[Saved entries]
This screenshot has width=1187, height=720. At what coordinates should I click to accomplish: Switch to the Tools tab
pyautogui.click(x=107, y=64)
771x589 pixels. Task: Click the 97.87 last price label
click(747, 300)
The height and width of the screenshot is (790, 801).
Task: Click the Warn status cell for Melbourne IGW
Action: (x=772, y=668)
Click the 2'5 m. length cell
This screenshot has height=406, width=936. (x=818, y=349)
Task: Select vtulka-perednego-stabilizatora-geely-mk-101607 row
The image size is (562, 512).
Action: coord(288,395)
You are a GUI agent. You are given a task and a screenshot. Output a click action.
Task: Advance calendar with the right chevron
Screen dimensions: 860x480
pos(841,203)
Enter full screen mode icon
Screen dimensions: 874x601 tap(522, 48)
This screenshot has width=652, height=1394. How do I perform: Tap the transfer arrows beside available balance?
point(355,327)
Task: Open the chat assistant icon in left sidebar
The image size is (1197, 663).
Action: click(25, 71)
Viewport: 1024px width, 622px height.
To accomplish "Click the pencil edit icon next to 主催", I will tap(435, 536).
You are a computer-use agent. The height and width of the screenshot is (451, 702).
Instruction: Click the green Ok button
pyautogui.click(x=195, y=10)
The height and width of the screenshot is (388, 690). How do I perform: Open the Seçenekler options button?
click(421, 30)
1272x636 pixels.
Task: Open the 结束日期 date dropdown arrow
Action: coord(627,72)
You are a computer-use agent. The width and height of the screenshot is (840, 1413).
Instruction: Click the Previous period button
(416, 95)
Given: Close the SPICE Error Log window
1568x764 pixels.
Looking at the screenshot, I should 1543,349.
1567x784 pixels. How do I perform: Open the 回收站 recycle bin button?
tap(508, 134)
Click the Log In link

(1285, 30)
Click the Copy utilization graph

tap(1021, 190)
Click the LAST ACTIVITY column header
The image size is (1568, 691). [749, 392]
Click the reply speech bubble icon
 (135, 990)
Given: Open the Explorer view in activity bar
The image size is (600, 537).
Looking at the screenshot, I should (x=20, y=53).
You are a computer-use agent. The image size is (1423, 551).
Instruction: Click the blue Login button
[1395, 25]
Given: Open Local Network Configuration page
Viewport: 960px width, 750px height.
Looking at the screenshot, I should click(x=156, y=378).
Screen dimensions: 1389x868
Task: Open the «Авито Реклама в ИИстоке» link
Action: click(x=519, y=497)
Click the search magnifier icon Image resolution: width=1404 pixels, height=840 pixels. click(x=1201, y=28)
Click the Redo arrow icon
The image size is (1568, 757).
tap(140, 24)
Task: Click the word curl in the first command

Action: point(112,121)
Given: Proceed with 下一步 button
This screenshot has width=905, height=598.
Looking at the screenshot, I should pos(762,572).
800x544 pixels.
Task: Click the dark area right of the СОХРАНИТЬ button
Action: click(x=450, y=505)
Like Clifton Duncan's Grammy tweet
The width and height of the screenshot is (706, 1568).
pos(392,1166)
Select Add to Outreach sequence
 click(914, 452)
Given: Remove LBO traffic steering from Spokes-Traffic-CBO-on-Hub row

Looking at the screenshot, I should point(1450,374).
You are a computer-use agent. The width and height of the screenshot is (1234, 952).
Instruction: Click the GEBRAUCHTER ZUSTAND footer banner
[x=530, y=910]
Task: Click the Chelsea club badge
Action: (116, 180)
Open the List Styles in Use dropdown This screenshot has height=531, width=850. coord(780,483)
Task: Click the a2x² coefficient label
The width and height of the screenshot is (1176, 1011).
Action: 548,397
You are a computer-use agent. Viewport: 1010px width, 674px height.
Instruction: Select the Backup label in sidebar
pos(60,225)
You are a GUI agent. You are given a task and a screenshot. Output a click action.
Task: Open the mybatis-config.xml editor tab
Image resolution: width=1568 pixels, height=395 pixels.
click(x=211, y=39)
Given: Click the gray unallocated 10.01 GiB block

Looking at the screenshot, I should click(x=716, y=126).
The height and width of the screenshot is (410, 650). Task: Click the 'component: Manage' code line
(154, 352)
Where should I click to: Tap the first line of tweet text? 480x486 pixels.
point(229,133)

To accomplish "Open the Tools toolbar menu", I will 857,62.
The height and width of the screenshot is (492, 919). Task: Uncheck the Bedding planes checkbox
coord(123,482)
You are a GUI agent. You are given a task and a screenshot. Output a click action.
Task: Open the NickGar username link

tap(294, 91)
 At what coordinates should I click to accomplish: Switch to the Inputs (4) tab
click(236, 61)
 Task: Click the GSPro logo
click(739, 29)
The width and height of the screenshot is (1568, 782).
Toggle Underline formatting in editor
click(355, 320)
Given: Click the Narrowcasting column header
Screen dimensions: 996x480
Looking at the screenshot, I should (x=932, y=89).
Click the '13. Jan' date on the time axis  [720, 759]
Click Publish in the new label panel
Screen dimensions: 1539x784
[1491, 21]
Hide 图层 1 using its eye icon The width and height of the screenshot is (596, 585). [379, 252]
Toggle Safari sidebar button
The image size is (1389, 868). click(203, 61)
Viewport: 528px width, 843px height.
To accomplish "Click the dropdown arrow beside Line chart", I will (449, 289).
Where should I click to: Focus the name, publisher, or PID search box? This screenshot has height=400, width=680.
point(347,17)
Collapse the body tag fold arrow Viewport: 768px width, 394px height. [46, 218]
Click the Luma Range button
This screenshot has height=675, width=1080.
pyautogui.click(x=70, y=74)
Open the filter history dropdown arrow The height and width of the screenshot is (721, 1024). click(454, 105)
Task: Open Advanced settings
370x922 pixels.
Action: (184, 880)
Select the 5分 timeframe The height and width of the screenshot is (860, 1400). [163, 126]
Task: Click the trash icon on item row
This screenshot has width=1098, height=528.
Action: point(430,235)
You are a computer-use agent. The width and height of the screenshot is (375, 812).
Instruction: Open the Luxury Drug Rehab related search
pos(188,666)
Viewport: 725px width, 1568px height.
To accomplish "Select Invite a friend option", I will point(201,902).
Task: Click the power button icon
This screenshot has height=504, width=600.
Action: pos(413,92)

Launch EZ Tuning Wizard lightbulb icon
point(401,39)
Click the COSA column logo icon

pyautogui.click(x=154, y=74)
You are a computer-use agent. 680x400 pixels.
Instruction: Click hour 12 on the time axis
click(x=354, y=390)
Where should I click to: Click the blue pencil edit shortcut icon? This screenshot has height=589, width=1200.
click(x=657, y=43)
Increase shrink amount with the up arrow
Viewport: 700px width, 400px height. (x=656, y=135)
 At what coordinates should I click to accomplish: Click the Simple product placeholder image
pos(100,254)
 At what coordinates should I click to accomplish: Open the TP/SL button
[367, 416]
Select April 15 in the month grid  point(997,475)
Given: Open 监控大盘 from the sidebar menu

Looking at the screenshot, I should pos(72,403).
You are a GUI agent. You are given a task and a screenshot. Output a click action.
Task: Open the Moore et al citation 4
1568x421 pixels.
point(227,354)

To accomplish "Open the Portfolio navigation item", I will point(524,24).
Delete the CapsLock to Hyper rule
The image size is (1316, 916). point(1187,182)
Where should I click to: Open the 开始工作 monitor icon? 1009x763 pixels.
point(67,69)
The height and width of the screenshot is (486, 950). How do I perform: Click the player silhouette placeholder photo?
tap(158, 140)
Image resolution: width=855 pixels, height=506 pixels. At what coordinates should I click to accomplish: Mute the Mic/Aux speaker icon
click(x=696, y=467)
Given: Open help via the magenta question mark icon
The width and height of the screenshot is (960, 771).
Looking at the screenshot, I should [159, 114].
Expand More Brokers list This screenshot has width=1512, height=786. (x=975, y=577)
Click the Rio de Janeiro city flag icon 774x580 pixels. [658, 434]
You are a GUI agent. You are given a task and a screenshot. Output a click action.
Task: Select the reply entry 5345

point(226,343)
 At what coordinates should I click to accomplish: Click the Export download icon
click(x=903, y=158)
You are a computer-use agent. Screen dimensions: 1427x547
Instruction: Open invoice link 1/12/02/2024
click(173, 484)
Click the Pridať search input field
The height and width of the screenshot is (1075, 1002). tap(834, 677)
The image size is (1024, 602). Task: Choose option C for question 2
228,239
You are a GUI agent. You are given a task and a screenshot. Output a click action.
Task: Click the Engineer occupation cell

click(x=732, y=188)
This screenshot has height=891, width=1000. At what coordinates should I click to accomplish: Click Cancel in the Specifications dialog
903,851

* _EXERCISE PROMPT_
Return only those lines that run from the one containing "Export download icon" through the end of the entries, keeping each exactly as written.

* _SOLUTION_
 At what coordinates should I click to accomplish: Click the Export download icon
click(x=903, y=158)
You are a computer-use agent. Screen dimensions: 1427x547
Instruction: Open invoice link 1/12/02/2024
click(173, 484)
Click the Pridať search input field
The height and width of the screenshot is (1075, 1002). tap(834, 677)
The image size is (1024, 602). Task: Choose option C for question 2
228,239
You are a GUI agent. You are given a task and a screenshot. Output a click action.
Task: Click the Engineer occupation cell

click(x=732, y=188)
This screenshot has height=891, width=1000. At what coordinates should I click to accomplish: Click Cancel in the Specifications dialog
903,851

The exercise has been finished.